Activity: After locating the line that holds "Open the Bundle", output it and all following lines word for word, stopping only at the end of the data.

START Entries provided

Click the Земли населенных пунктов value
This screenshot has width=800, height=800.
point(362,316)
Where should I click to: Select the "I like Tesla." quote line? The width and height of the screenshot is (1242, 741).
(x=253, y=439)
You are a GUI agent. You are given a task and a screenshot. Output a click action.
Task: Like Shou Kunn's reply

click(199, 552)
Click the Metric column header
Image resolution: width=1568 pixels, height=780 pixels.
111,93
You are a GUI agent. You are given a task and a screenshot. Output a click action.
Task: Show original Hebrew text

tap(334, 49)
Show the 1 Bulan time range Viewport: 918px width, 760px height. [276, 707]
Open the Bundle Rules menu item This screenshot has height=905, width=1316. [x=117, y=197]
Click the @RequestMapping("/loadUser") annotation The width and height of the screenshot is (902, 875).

END Entries provided

Exercise solution:
Open the Bundle Rules menu item This screenshot has height=905, width=1316. [x=117, y=197]
Click the @RequestMapping("/loadUser") annotation The width and height of the screenshot is (902, 875).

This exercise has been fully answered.